I knew from the way he was talking that I was going to have to sign over a massive amount of money. The thought horrified me, but every thought horrified me.
"One question." I twitched. "Who performed this operation initially? I mean, how did anyone stop having Hysterics long enough to perform it?"
"There is an answer, but trust me," He oozed "And I swear that when you wake up, you really won't give a shit".
I almost went in to a blind seizure over hearing the doctor use such vulgarities, but I swished a jagged signature on to his form and I tore a cheque from the book, giving him pretty much every pound sign I had ever sweated for.

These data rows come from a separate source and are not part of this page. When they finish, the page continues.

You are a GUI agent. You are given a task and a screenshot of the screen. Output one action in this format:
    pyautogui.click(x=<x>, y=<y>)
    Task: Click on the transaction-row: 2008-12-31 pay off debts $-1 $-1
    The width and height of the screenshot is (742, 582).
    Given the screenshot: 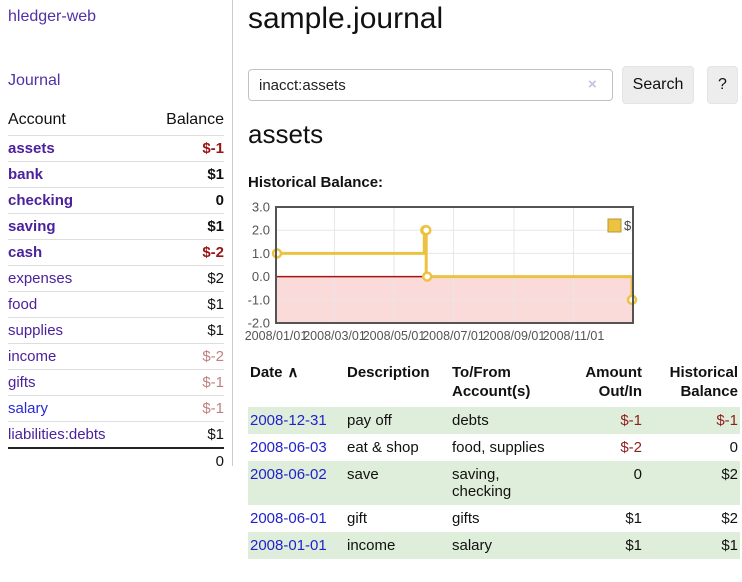 What is the action you would take?
    pyautogui.click(x=494, y=420)
    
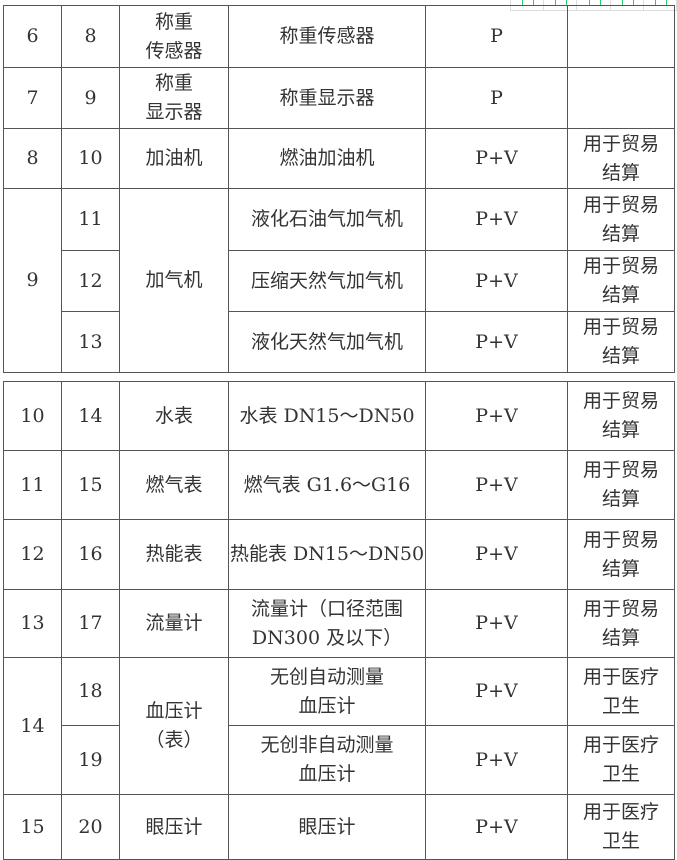  I want to click on table-row: 12 16 热能表 热能表 DN15～DN50 P+V 用于贸易 结算, so click(339, 554).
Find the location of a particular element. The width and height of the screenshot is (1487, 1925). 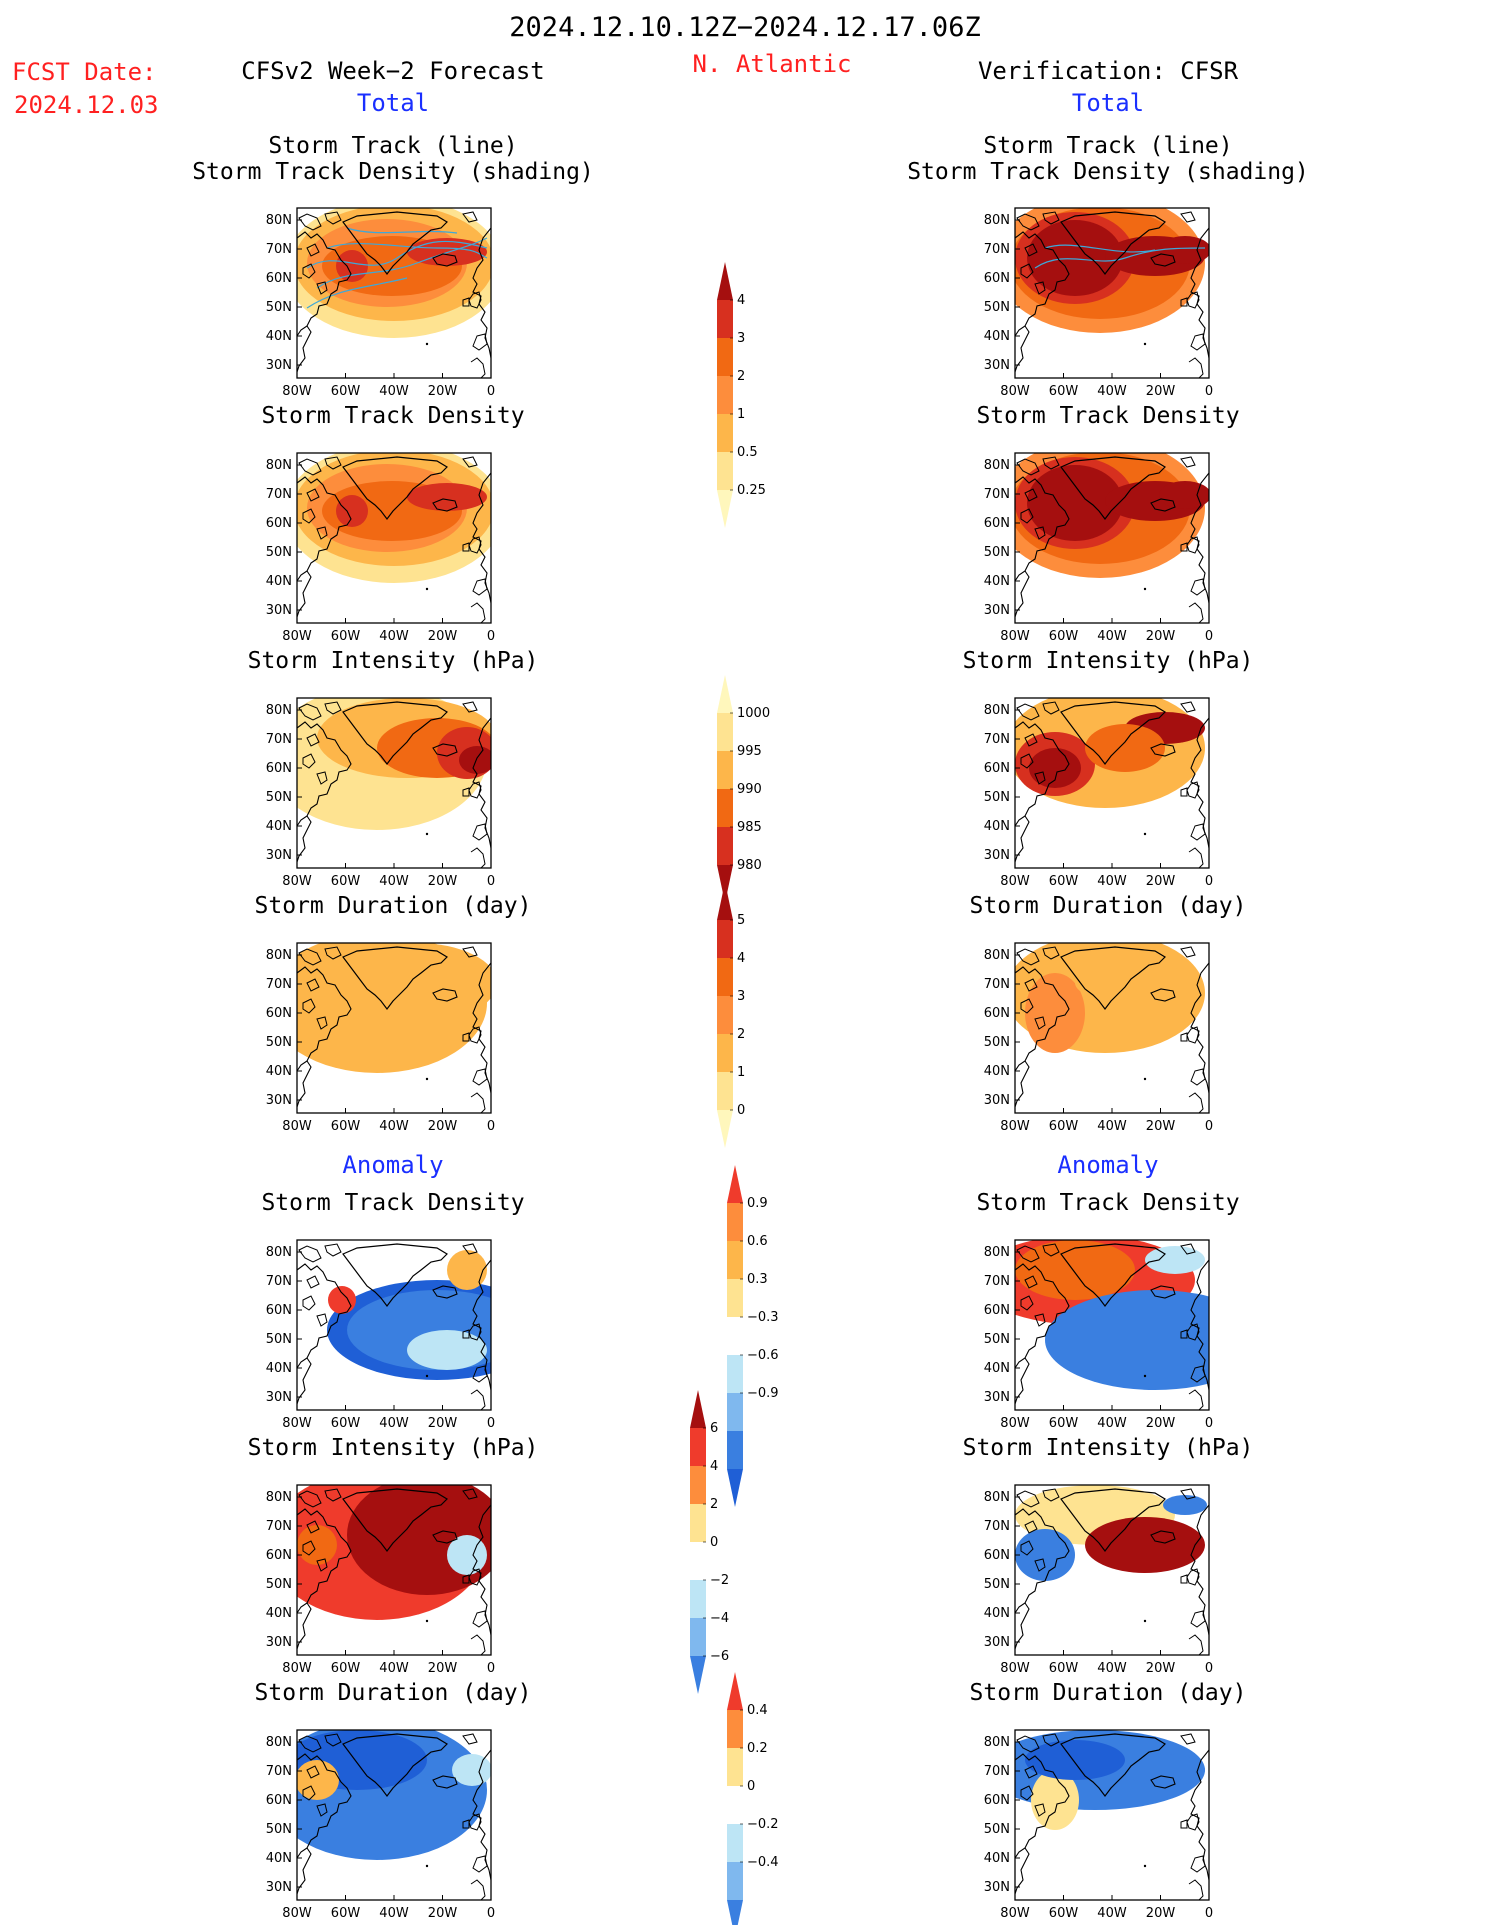

colorbar-label: 4 is located at coordinates (714, 1466).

There are an awful lot of romantic connotations attached to the word "heart". It is used as a pseudonym for love, for a deep commitment, for the embodiment of the being, when in actual fact, all it is, is a muscle. It's wet, red pump that assists the living process and so it's really not all it's cracked up to be to own one. The cardiectomy was not a hoax. It was a delightful reality.

As soon as I had signed, I felt a sting in my arm and I knew that someone had administered an anaesthetic. My mind was shrieking and I started to fight, but hot, soapy unconsciousness swept me in to a cushioned cuddle and from then on, I forgot what it was to feel afraid. I woke up to a world without sirens, without a pulse and without danger.